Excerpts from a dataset

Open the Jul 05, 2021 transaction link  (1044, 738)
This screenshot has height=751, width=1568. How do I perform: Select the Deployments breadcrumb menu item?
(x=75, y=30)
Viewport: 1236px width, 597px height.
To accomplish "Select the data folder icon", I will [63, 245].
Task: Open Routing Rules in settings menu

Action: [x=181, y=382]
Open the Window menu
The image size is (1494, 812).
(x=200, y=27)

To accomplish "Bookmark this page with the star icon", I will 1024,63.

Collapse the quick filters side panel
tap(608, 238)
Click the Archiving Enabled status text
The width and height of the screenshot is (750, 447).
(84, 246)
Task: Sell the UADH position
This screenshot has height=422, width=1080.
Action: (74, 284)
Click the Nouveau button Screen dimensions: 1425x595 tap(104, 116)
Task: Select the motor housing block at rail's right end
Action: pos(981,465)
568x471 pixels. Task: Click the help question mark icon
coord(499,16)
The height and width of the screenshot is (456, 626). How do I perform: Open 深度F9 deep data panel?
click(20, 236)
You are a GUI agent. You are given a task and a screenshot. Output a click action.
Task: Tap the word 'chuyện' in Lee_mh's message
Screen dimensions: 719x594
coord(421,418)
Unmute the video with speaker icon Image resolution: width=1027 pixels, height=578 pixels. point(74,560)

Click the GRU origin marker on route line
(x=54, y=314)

**What the task requires**
Look through the records and gather every line containing "will".

**Exercise result**
To accomplish "Select the data folder icon", I will [63, 245].
To accomplish "Bookmark this page with the star icon", I will 1024,63.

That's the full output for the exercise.